By default, the token will be derived from matrix_homeserver_generic_secret_key in group_vars/matrix_servers.

To set your own Token, add the following configuration to your vars.yml file:

matrix_user_verification_service_uvs_auth_token: "TOKEN"

In case Jitsi is also managed by this playbook and 'matrix' authentication in Jitsi is enabled, this collection will automatically configure Jitsi to use the configured auth token.

(Optional) Disable Auth

Authorization is enabled by default. To disable it, add the following configuration to your vars.yml file:

matrix_user_verification_service_uvs_require_auth: false

(Optional) Federation

In theory (however currently untested), UVS can handle federation. To enable it, add the following configuration to your vars.yml file:

matrix_user_verification_service_uvs_pin_openid_verify_server_name: false

This will instruct UVS to verify the OpenID token against any domain given in a request. Homeserver discovery is done via '.well-known/matrix/server' of the given domain.

Installing

After these variables have been set, run the playbook with playbook tags as below to restart UVS:

ansible-playbook -i inventory/hosts setup.yml --tags=setup-matrix-user-verification-service,start

The shortcut commands with the just program are also available: just run-tags setup-matrix-user-verification-service,start or just setup-all

just run-tags setup-matrix-user-verification-service,start is useful for maintaining your setup quickly when its components remain unchanged. If you adjust your vars.yml to remove other components, you'd need to run just setup-all, or these components will still remain installed.

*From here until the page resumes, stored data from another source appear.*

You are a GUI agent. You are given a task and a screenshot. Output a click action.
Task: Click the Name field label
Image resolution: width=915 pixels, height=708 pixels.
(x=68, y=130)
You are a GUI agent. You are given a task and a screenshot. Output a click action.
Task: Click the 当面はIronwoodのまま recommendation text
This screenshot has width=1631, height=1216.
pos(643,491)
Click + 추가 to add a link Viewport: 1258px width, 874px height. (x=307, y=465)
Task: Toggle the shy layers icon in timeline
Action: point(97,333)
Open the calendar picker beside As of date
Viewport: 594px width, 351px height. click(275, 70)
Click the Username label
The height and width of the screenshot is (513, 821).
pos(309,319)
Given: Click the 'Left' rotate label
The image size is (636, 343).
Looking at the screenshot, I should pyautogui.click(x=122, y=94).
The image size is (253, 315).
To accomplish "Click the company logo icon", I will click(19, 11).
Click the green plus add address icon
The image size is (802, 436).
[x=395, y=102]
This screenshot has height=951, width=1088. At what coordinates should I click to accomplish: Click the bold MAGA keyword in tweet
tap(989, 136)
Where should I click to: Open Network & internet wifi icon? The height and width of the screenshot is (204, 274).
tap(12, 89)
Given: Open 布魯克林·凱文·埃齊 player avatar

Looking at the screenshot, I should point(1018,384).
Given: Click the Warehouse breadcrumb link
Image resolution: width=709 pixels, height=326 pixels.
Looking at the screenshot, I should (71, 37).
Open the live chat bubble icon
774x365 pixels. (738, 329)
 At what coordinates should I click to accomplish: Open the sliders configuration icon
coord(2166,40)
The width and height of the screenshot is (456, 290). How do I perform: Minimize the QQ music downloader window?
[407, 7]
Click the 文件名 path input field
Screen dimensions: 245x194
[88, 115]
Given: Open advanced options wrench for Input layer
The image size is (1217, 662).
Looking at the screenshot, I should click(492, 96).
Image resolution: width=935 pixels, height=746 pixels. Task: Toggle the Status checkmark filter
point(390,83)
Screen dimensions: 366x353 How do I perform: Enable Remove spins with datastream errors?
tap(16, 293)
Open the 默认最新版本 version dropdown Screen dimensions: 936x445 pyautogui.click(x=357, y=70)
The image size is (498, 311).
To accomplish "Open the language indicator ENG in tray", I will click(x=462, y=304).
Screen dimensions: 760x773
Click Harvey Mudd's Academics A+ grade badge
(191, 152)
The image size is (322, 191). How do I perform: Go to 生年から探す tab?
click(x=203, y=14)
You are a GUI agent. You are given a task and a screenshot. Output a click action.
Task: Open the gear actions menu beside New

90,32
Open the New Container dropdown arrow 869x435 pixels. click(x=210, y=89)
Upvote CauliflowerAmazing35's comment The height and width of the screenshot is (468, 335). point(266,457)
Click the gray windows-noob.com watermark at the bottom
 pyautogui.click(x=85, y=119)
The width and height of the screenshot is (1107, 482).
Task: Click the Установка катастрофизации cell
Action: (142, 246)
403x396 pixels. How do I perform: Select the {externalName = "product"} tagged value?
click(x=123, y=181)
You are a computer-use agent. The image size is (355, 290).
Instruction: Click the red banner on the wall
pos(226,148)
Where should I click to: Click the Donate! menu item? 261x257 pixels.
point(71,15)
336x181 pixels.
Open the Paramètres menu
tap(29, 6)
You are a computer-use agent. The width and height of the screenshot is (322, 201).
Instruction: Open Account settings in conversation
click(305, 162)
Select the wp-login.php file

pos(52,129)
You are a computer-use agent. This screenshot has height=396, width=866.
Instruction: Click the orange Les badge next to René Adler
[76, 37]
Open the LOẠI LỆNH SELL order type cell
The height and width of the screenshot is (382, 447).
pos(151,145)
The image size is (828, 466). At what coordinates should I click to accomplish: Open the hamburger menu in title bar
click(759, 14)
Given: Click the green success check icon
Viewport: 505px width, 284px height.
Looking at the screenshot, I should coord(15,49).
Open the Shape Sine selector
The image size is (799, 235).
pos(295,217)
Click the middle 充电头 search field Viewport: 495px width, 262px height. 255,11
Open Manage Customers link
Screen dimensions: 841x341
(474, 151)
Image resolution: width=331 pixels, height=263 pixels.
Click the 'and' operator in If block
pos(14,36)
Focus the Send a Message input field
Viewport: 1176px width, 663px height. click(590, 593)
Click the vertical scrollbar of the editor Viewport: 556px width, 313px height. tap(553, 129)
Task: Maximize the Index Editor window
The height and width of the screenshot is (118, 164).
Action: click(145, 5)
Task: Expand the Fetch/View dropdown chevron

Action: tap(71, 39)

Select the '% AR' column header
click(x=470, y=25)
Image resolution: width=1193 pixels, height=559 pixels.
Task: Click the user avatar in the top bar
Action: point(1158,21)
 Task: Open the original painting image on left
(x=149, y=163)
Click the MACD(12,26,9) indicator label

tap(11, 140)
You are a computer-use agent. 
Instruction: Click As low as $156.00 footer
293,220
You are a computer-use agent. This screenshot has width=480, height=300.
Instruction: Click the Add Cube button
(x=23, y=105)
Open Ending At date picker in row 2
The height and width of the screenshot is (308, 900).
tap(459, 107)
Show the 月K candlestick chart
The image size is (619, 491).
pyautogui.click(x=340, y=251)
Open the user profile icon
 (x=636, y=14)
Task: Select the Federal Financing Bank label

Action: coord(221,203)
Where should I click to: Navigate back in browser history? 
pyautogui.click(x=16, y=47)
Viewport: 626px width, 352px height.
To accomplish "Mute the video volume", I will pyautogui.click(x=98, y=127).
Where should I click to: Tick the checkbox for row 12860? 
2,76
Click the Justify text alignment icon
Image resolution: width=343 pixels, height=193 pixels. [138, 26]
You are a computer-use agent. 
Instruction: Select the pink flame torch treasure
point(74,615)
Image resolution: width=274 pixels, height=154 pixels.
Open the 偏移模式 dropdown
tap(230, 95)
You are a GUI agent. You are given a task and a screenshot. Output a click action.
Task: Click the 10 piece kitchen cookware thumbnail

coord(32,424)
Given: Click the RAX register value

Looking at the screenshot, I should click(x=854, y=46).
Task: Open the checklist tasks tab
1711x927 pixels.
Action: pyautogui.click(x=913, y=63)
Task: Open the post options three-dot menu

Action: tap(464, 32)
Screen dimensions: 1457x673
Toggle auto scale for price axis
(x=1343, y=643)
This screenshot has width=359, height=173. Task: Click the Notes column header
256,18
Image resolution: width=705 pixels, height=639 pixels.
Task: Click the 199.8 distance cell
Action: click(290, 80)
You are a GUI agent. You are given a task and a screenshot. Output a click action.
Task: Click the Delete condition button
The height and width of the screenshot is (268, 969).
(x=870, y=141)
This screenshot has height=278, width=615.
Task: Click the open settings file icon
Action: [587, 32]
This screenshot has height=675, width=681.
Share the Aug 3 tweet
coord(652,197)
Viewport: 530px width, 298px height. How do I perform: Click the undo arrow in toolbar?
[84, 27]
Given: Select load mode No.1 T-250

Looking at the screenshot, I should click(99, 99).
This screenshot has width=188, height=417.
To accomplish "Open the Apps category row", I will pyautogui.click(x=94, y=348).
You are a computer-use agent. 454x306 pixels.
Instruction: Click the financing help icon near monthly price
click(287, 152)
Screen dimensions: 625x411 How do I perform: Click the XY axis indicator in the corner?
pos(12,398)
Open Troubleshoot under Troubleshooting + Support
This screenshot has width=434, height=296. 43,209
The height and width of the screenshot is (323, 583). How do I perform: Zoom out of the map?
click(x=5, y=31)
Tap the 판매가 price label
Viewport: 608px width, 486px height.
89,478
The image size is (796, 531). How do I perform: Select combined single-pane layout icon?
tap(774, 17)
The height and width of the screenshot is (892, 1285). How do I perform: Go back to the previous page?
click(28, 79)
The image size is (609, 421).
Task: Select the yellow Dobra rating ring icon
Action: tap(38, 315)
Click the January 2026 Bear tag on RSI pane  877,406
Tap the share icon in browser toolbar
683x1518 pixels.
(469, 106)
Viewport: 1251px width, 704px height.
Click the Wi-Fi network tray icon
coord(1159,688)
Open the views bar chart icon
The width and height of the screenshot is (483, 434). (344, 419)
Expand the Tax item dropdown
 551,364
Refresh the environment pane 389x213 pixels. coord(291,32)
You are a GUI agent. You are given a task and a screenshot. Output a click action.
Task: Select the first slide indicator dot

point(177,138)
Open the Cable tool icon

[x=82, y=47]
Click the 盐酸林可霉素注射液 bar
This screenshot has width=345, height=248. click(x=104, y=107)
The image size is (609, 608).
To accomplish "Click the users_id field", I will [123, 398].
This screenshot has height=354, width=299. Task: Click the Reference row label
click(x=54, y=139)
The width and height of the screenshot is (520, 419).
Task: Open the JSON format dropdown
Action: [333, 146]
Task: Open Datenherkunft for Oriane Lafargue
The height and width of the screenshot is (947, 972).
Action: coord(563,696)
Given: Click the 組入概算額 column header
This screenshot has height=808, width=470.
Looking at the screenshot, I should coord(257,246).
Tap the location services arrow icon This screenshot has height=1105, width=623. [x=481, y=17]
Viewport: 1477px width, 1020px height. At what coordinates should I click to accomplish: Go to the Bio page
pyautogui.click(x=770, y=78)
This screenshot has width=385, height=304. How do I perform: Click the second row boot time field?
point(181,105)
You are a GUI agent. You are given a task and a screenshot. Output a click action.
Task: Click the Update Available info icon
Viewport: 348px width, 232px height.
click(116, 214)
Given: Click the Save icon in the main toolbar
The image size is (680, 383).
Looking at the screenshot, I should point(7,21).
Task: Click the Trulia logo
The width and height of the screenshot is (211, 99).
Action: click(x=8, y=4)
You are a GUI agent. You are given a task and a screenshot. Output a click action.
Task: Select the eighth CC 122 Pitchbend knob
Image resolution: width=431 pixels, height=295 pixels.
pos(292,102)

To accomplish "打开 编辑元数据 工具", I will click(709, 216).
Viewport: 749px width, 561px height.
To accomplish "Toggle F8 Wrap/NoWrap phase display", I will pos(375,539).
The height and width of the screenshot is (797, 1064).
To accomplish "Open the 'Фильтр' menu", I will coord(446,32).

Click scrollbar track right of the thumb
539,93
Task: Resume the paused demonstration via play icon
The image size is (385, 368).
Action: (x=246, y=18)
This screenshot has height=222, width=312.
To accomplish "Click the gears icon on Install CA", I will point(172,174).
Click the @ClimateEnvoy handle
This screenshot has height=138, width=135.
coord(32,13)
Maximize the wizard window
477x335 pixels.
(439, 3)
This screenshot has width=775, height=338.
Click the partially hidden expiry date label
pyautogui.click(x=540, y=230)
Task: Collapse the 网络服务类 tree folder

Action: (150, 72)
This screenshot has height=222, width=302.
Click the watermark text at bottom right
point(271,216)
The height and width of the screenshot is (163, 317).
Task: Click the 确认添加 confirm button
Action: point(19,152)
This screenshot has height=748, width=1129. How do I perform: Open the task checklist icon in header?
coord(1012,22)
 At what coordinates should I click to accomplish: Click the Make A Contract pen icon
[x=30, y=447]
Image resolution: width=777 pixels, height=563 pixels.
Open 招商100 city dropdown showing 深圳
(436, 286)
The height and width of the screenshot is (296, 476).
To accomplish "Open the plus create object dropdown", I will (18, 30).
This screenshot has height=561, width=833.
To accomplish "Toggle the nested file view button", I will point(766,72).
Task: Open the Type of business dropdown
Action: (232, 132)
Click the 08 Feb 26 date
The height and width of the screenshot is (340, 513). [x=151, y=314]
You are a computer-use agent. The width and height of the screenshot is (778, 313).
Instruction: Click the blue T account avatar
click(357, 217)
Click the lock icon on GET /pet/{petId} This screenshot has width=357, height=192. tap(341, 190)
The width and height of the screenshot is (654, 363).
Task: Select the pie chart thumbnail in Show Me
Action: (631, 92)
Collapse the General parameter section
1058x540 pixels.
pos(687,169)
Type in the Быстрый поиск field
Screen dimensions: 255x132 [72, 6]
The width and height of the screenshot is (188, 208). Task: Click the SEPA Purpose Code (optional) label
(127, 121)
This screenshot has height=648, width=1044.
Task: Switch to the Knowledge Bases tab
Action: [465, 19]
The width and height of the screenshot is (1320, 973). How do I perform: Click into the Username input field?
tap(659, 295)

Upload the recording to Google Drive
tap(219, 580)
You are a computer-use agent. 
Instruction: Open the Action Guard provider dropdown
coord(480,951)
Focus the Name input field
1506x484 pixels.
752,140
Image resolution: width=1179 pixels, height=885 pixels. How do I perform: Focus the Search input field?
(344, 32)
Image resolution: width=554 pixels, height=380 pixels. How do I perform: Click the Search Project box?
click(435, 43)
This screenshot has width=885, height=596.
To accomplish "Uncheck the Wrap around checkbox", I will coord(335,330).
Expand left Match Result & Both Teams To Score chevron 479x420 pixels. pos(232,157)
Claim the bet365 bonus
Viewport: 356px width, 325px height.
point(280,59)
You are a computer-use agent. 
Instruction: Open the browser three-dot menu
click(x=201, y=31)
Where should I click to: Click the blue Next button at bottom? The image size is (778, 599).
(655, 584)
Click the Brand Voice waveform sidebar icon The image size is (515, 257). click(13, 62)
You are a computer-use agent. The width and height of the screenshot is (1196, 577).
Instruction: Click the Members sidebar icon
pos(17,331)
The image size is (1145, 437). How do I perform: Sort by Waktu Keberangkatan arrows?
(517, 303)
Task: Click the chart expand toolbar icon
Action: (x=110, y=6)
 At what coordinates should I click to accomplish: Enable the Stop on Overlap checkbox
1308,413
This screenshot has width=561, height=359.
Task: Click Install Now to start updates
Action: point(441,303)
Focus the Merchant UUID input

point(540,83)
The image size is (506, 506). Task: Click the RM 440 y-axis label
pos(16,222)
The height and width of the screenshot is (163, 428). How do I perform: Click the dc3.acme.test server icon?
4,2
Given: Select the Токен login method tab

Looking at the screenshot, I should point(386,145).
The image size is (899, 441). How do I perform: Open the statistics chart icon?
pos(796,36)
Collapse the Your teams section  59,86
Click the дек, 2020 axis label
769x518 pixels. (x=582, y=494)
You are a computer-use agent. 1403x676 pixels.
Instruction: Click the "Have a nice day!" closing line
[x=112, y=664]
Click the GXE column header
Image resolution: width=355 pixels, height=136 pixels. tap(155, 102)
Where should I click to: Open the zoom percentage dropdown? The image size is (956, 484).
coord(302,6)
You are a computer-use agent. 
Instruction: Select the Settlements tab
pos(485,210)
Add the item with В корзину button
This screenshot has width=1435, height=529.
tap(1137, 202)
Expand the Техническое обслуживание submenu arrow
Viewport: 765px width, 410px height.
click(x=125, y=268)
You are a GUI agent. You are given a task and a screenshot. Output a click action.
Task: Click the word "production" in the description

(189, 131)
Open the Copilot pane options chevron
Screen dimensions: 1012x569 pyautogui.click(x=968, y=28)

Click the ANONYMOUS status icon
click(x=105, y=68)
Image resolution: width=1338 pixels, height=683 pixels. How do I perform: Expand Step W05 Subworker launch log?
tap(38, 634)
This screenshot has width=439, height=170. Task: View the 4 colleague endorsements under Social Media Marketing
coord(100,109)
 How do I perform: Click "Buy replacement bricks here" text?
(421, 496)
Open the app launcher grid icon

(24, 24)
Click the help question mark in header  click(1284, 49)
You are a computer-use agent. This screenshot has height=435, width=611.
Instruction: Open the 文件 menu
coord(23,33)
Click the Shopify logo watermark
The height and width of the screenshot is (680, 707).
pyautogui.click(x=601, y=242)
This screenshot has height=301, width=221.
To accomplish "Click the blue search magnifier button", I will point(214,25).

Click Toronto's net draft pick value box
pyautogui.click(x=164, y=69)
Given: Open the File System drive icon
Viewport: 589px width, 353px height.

Note just setup-all runs the ensure-matrix-users-created tag too.

Logging

The configuration variable UVS_LOG_LEVEL can be set to:

  • warning
  • info
  • debug

TLS Certificate Checking

If the Matrix Homeserver does not provide a valid TLS certificate, UVS will fail with the following error message:

message: 'No response received: [object Object]',

This also applies to self-signed and let's encrypt staging certificates.

To disable certificate validation altogether (INSECURE! Not suitable for production use!) set: NODE_TLS_REJECT_UNAUTHORIZED=0

Alternatively, it is possible to inject your own CA certificates into the container by mounting a PEM file with additional trusted CAs into the container and pointing the NODE_EXTRA_CA_CERTS environment variable to it.